King County recently awarded $3.6 million in sports-related grants to local government agencies and nonprofits, including more than $500,000 for Vashon.

The grants, announced late last month, are part of the county’s Youth and Amateur Sports Grants program, meant to increase access to healthy lifestyles. The Vashon Park District was awarded $250,000 for work at Agren Park and $36,000 to support programming at the skate park at the Burton Adventure Recreation Center. The county also awarded $250,000 to the Vashon Lacrosse Club, working with the Vashon Island Soccer Club and the park district, for lights at the VES Fields.

At Agren Park — a 30-acre park with sports fields, woods and walking trails — the park district plans to strip down the fields, add drainage, regrade and reseed them. Executive Director Elaine Ott-Rocheford said this work is important as the fields have sink holes and divots in them and can be hazardous for people playing on them. Also, they become waterlogged in the rainy season and need to be closed six months out of the year. The work on the fields will likely begin next September, following the adult softball season and before the fall rain. She added that she is confident the field work can be done for the grant amount. If there is sufficient money left over, the district plans to regrade the road leading into the park and the parking lot. The final priority for the money is to fence the outfield so that sports teams do not lose balls as easily as they do currently.
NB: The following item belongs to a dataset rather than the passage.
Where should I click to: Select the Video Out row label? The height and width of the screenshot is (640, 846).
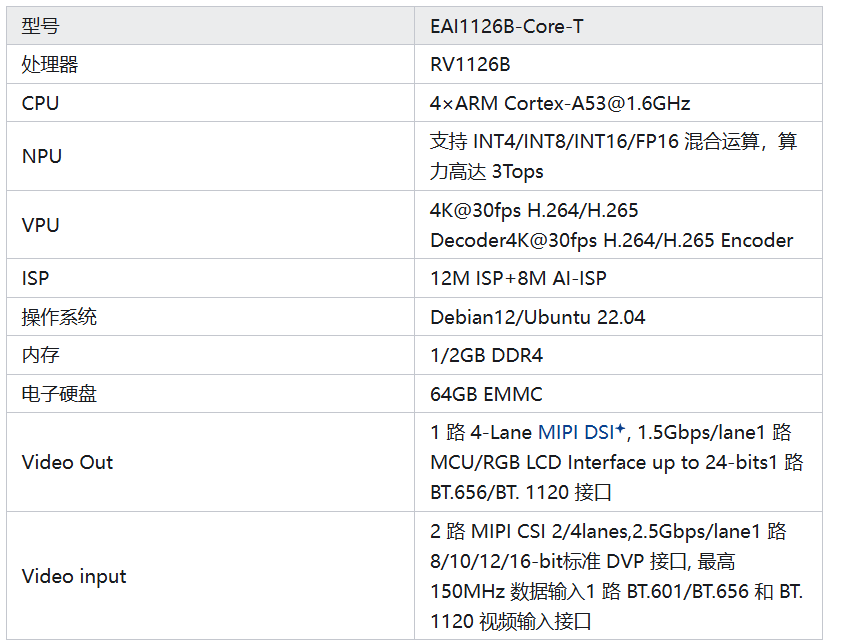[x=67, y=462]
At the skate park, which includes an outdoor bowl and an indoor skating facility, the county grant will provide funds for programming and staff. Ott-Rocherford said she plans to hire some part-time people who will facilitate camps, lessons and events there.
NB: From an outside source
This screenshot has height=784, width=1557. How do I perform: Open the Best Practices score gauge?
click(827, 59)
She noted that the board is planning on bringing more programming back to the district, and this grant fits well with that goal, but it serves another purpose as well. The park has experienced a lot of vandalism, nighttime break-ins and drug and alcohol use, and she hopes that having a staff presence there some of the time will be a deterrent.
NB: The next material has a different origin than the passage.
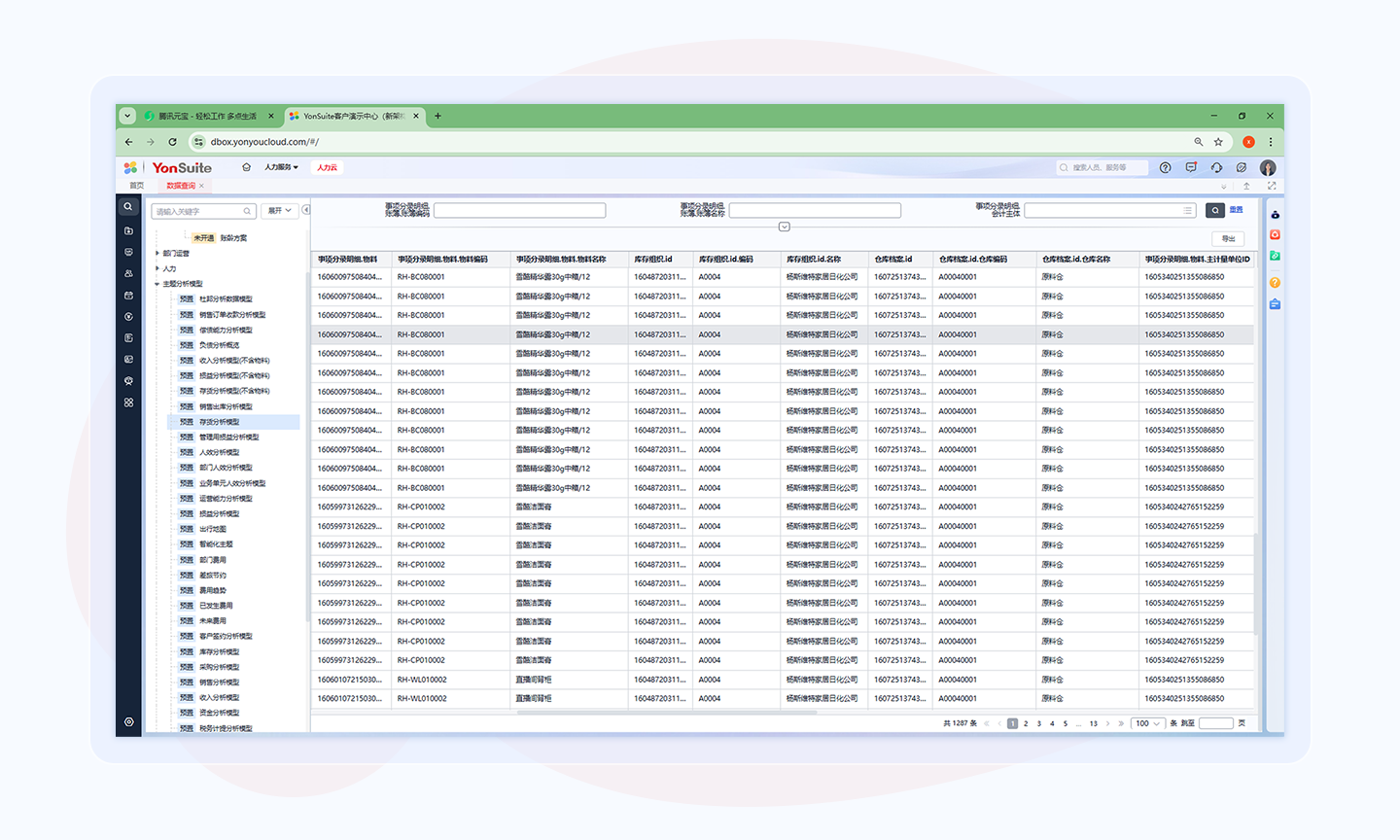
Task: Open the messages icon with red dot
Action: point(1191,168)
At the park district’s VES Fields, the island’s lacrosse club, working with the soccer club, applied for the funds to install lights. Former park district commissioner, current soccer club board member and lacrosse dad David Hackett spearheaded the grant application. Lights, he said recently, have been a long-identified need of the soccer club, which plays in the darkest months of the year.

When the VES Fields were built, the infrastructure for the lights was installed, and poles with lights will be able to be erected there in one day, he said. The grant money will cover the majority of the expense, and the soccer and lacrosse clubs will cover the remaining $60,000 to $70,000. He added that the soccer club has been anticipating this cost for some time and has some money in the bank to be dedicated. Additionally, each year the club spends $5,000 to $6,000 to rent a diesel generator to light the fields, and that expense will no longer occur.

The soccer club also offers futsal (indoor soccer) in the offseason as a fundraiser. This year, 260 people are playing, he said, including 70 adults.

He noted that lighting technology has changed since the fields were installed, and the clubs will use LED lights that are energy efficient and will light the fields without spilling onto neighboring property. He added that the coming changes to three of the island’s fields — at the high school, Agren Park and VES — will provide much-needed playing space, including for island adults, who sometimes could not get access to fields that were closed or too busy with youth players.

“There will be great field infrastructure around the island and more opportunities for folks to play their sports in off times of the year,” he said.